By Deborah Grose, Program Administrator at The Program in Placebo Studies and the Therapeutic Encounter, Beth Israel Deaconess Medical Center  Harvard Medical School

8 replies »

  1. Dale Pennington –
    You are right. For some reason the references were omitted from the published blog piece. Thank you for asking and for your interest. Here they are. If you have difficulty locating any of them, I can probably get you the PDFs. — Deborah Grose, Program Manager PiPS

    1. Kaptchuk TJ et al. Components of placebo effect: randomised controlled trial in patients with irritable bowel syndrome. BMJ 2008; 336:999.
    2. Colloca L et al. Overt versus covert treatment for pain, anxiety, and Parkinson’s disease. Lancet Neurol. 2004; 3:679.
    3. Kam-Hansen S et al. Altered placebo and drug labeling changes the outcome of episodic migraine attacks. Sci Transl Med 2014; 6:218
    4. Kaptchuk TJ et al. Placebos without deception: a randomized controlled trial in irritable bowel syndrome. PLoS One 2010; 5:15591

  2. Thanks for the concise summary of placebo. There are several apparent references cited,, but I couldn’t find them in the blog. Could you supply them?


  3. Your way for blog post is really impressive. One thing which is most important is that you have provided all the information very deeply and in informative way. Thanks!!

  4. You have described all the points in very great way. And your blog is too informative and interesting for me. But most important part of your blog is Sugar pills can work as well as “real” medicine 2. Thanks for Sharing this information with us.

  5. As others have noted, and as Grose agrees, placebos do not work for cancer, and for hundreds or thousands of other problems.
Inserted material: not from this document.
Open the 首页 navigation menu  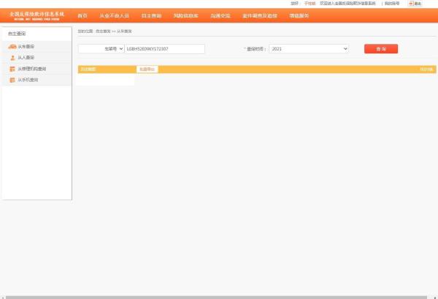coord(82,15)
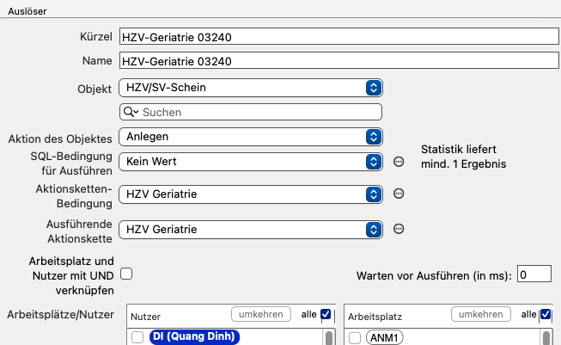The height and width of the screenshot is (345, 561).
Task: Open ellipsis options beside Ausführende Aktionskette dropdown
Action: [x=399, y=229]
Yes, they can work for some problems, but let’s not be too quick to accept the broad brush when we need a fine pen.

  6. I could not agree more, Li-lien. Those of us who see potential for improving healthcare by applying what we have learned about placebo effects in no way see it as a panacea. To date research has identified relatively few conditions where placebos seem to produce relief. But some of them happen to be very common conditions where drugs and procedures are frequently used. Cancer itself is not one of those conditions. We are doing our best to understand the mechanisms and the best applications of placebo research. Others are working hard at improving drugs and procedures. We should all hope that providers will develop “the wisdom to know the difference”.

  7. I am normally open to many ideas and I love what RWJF does. However, as someone who has been dealing with cancer for almost 6 years, I sincerely hope they don’t spend too much money on this. If my doctors had focused on placebo effect, I would not be here or would not be able to keep my quality of life. More is not necessarily better, neither is less.